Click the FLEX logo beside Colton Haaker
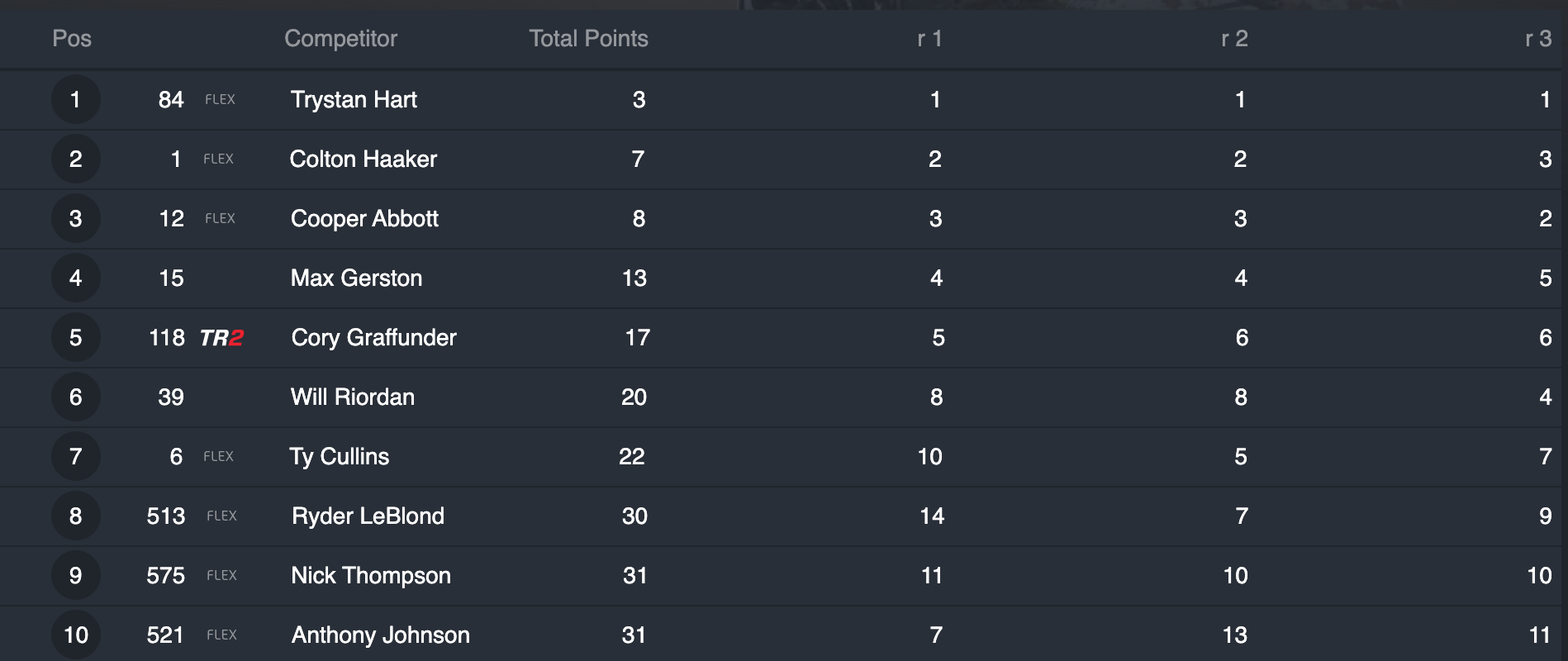 point(218,159)
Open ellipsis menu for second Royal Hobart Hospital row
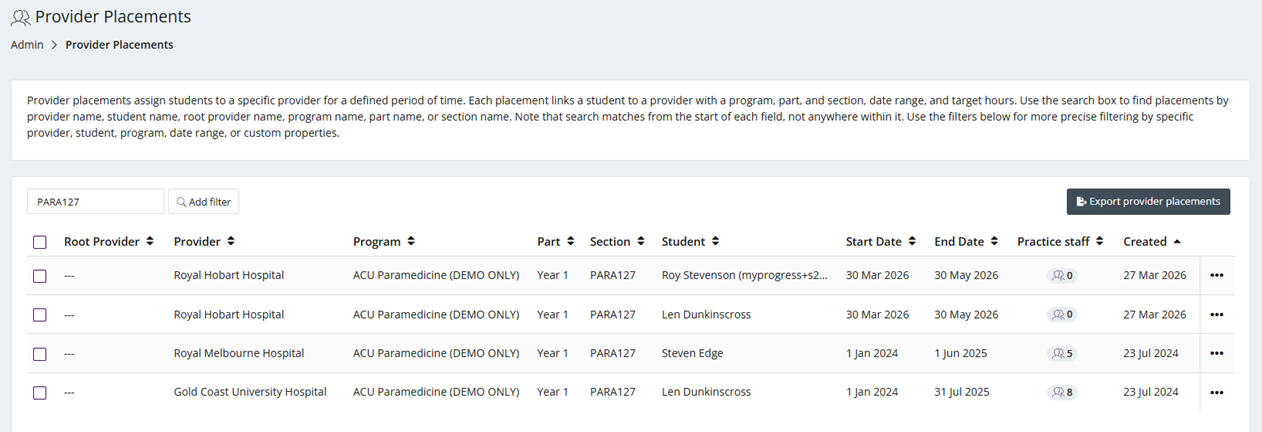This screenshot has height=432, width=1262. click(x=1216, y=314)
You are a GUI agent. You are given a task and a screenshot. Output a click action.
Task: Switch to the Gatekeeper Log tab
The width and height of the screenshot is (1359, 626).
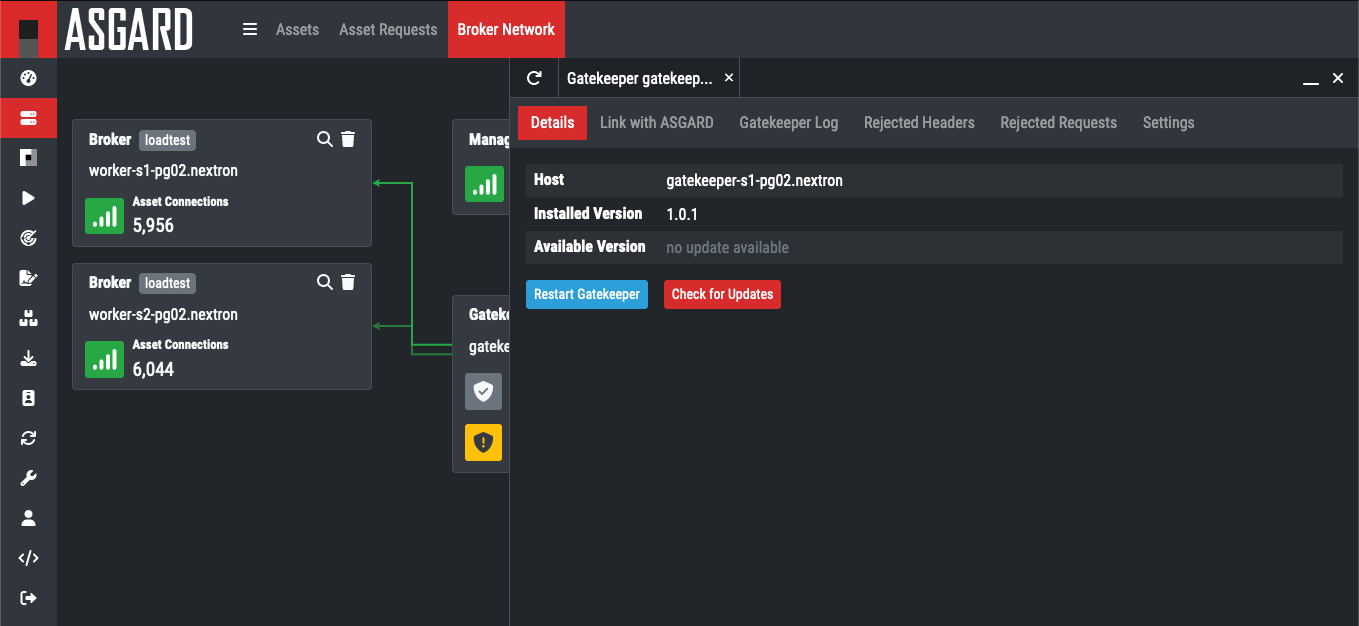(788, 123)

---+---

- DIRECTION
Please update the listing above by replacing "Gatekeeper Log" with "Access Log" and keeping everything else unchanged. Leave the pictures out of your answer.

- RESULT OF THE TASK
Click the FLEX logo beside Colton Haaker
 point(218,159)
Open ellipsis menu for second Royal Hobart Hospital row
This screenshot has height=432, width=1262. click(x=1216, y=314)
You are a GUI agent. You are given a task and a screenshot. Output a click action.
Task: Switch to the Access Log tab
The width and height of the screenshot is (1359, 626).
(788, 123)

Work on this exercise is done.